Trafalgar Studios, London – until 9 June 2018
Guest reviewer: Jac Bradley
For anyone who has ever doubted that women could be funny, I would urge them to drop into the Trafalgar Studios and take in one of the few truly laugh out loud plays I have ever seen.
Written by Katy Brand, a stalwart of British comedy in both TV and film, this marks her debut play; and I for one hope that it is the first of many. In a hotel room on the night before her wedding, Suzanne (Debbie Chazen) is joined by her mother, Eleanor (Anita Dobson) and her daughter, Laurie (Maisie Richardson-Sellers) to celebrate and reminisce as a family.
The imagery of three different coloured roses representing each of the three generations is a beautiful one; virginal white for the progressive daughter, fiery red for the hippy mother and funereal yellow for the traditionalist grandmother. Whilst these characteristics are placed on the three women, they are by no means stereotypes, far from it. Brand manages to weave such complexity into their personalities, giving reasoning behind the life choices that made them who they are, as well as a beautiful, totally believable, family dynamic that is both hilarious and heart-breaking.
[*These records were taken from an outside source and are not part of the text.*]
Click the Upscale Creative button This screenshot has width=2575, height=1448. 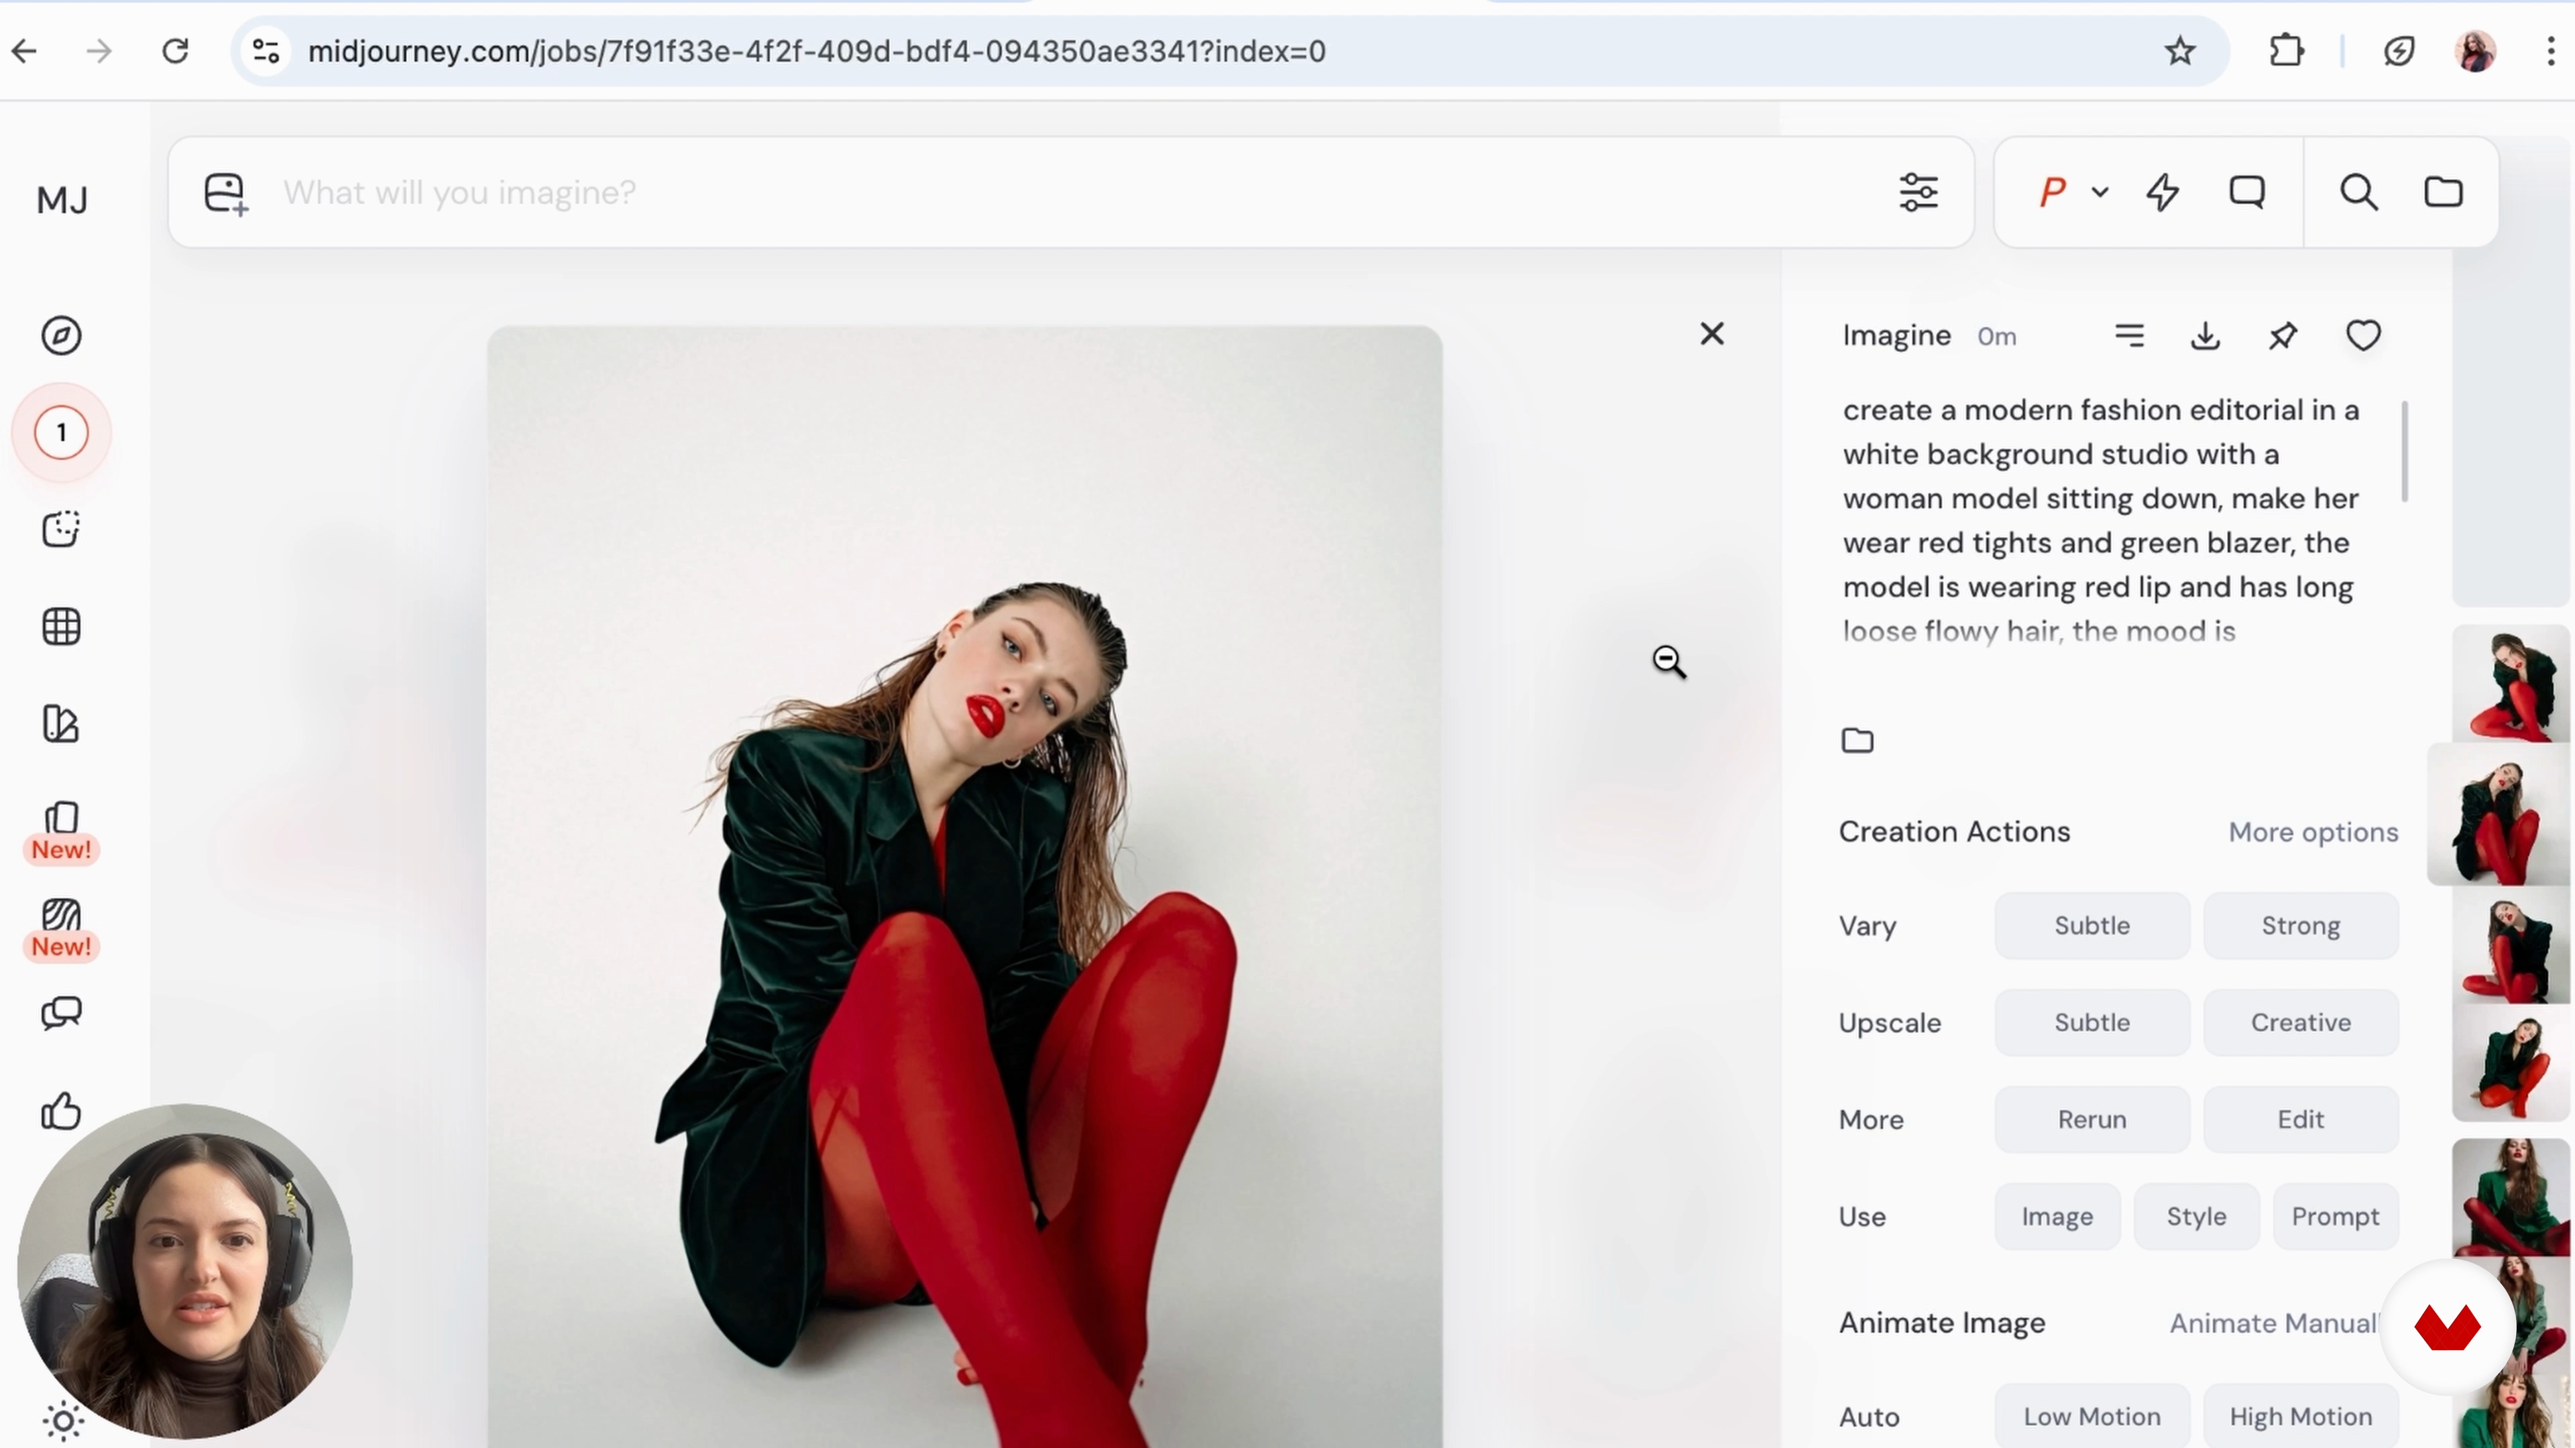pos(2300,1022)
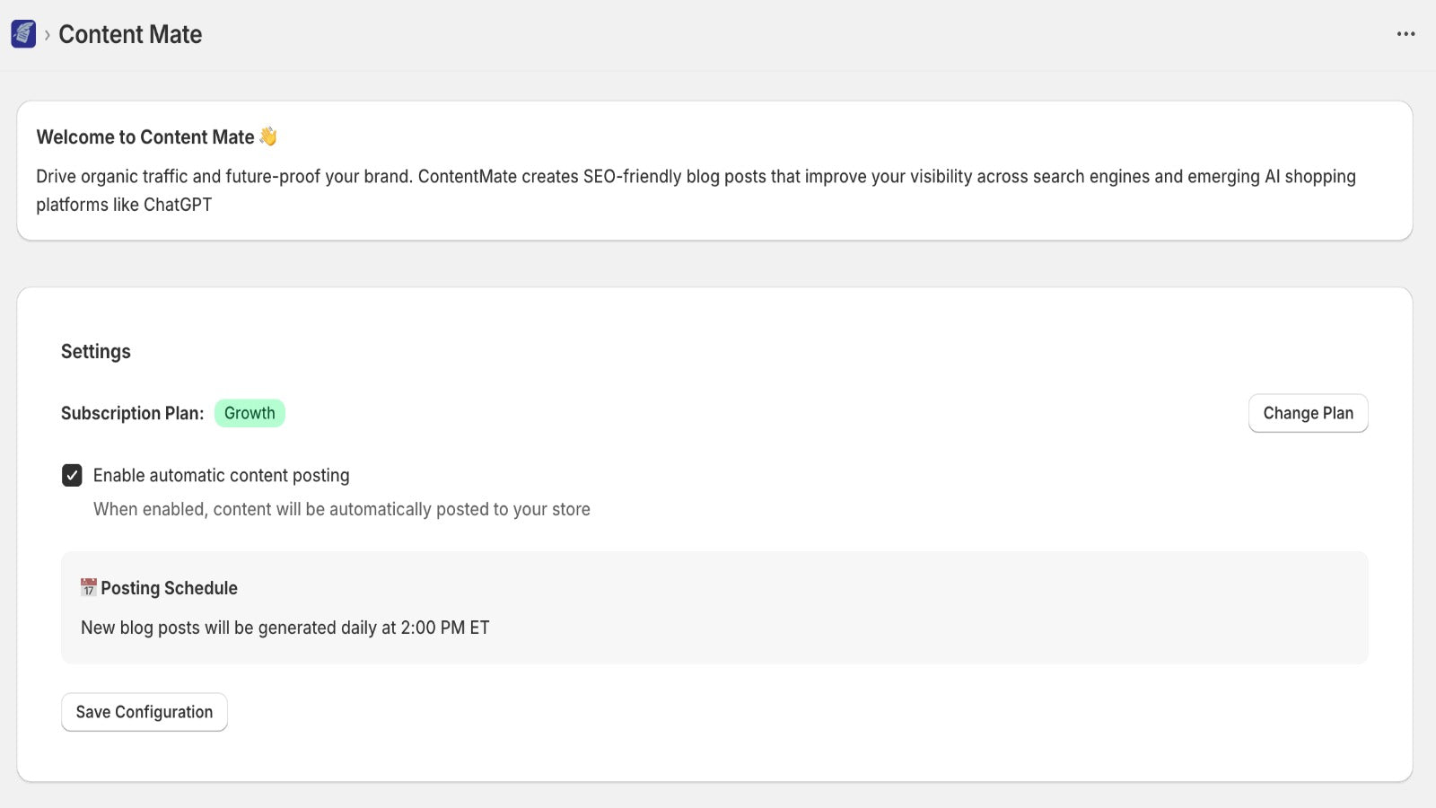Click the calendar icon beside Posting Schedule
This screenshot has width=1436, height=808.
tap(88, 588)
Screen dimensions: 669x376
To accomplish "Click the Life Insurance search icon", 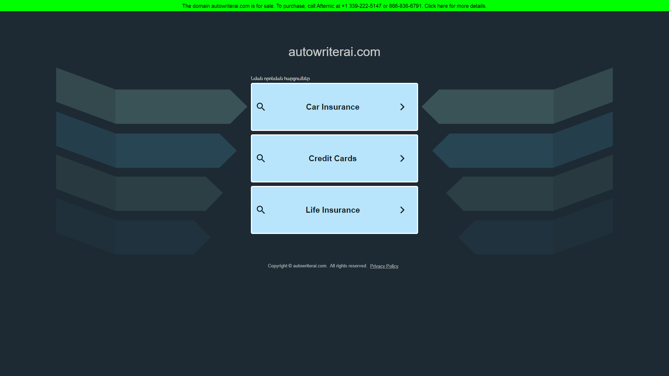I will coord(261,210).
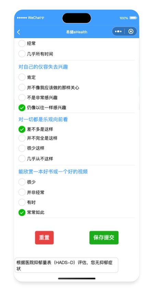Screen dimensions: 154x292
Task: Select 有时 radio option
Action: point(27,202)
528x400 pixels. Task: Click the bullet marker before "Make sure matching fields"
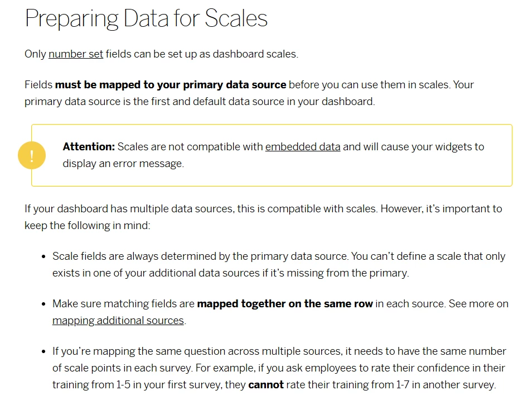43,304
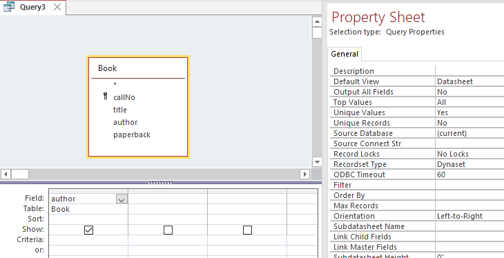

Dobson as the matriarch is sensational. Able to do so much with a single word, she shows us why it’s important to understand the world in which our mothers and grandmothers came from. Her comic timing is impeccable, her cutting barbs delivered with pinpoint accuracy and her emotional upheaval searing. Chazen’s Suzanne is a joy to watch, somewhat bridging the generational gap, as a liberal and loving mother carrying the weight of her past until she contains it no longer.
Maisie Richardson-Sellers is charming as gender-fluid, individualistic, ambassador for change, Laurie. With the material given to her she could have easily come across as an irritating millennial but she brings such lightness and openness to the role that it’s impossible not to sit up and listen. The three work together sublimely, bouncing energy off of each other with not a moment dropped.
Direction from Michael Yale is delicate and precise and almost invisible, in that the focus is always upon the actors unfolding the story, with no fancy tricks.
Having never seen anything in Studio 2 of the Trafalgar before, I was a little taken aback by the intimacy of the space. I was tempted to wax lyrical and suggest that 3 Women go on to transfer into a bigger space, and whilst I believe that more people should have the opportunity to see this play, I would say that part of its power is in the proximity of the audience to the actors; The joy and the pain more keenly felt.
The whole production is a delight from start to finish. This beautiful display of talent deserves to be seen.